Women’s day on the Bench

Mail & Guardian Reporter

THE white, male edifice of the South African judiciary sustained another blow this week with the announcement of three new women judges. The three, attorney Kathy Satchwell, Geraldine Borchers, SC, and Vivian Niles-Duner, will bring to seven the number of women on the Bench. They will join the small club which includes Constitutional Court judges Yvonne Mokgoro and Kate O’Regan, Judge Lucy Mailula and Judge HN Traverso.

There are 173 judges in South Africa. The new appointments by the Judicial Service Commission still have to be confirmed by President Nelson Mandela.

l The call by Archbishop Desmond Tutu to have apartheid judges testify at the truth commission could throw some fascinating decisions into the public spotlight.

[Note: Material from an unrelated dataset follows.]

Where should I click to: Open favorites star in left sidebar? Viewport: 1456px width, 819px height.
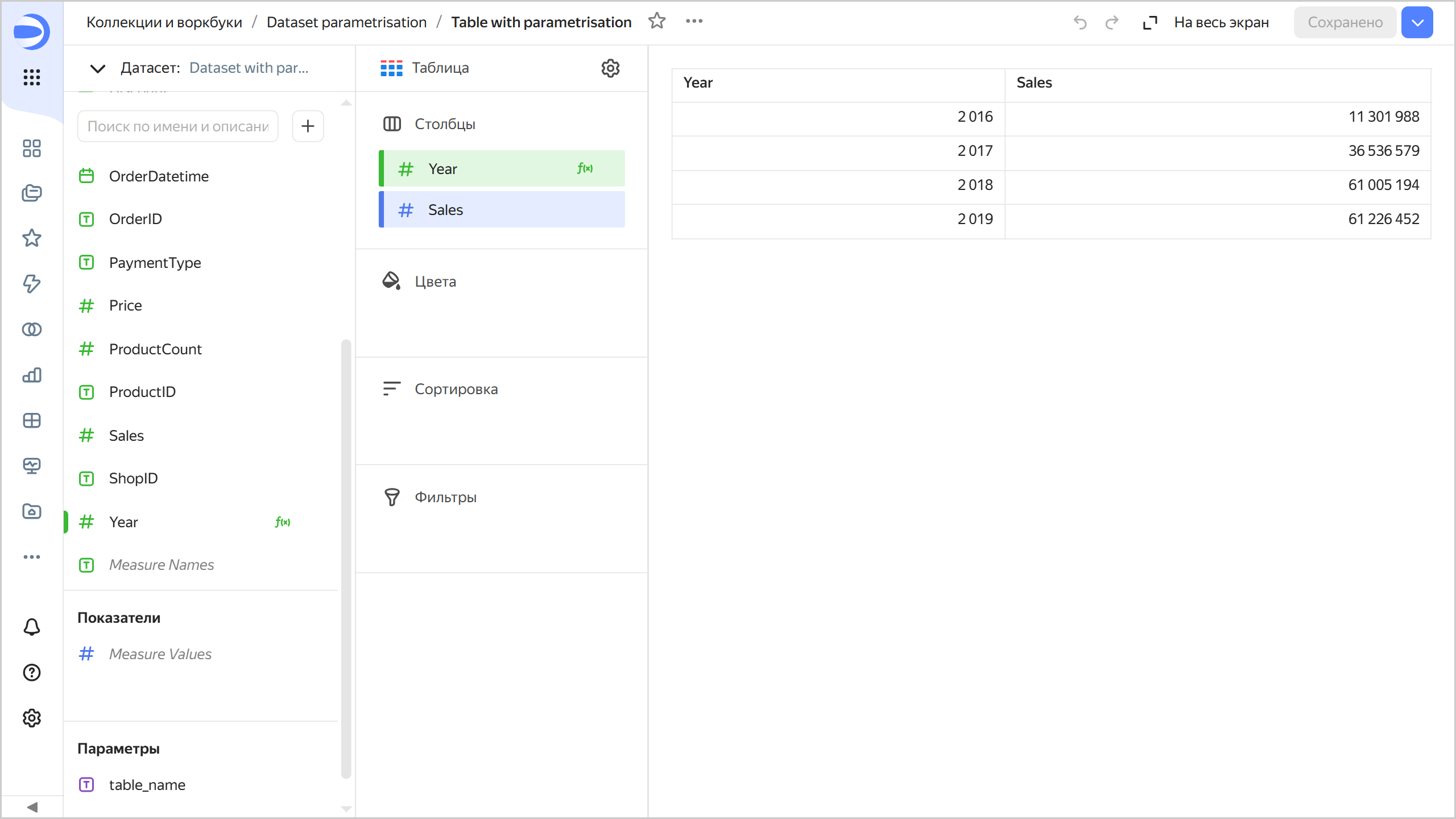pyautogui.click(x=32, y=238)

For example, there is the judge, presently a member of the Transvaal Provincial Division, who made a name for himself by slapping a fine on a farmer who beat a labourer to death. The same judge also pronounced that a series of savage beatings by state-supported tribal authorities in Namibia in 1974, which left victims with life-threatening wounds, were proper. He declined to allow an interdict against further beatings — which involved stripping victims in public and flogging them with rods.

Chief Justice Rumpff, however, felt differently and upheld the appeal against this judgment with costs.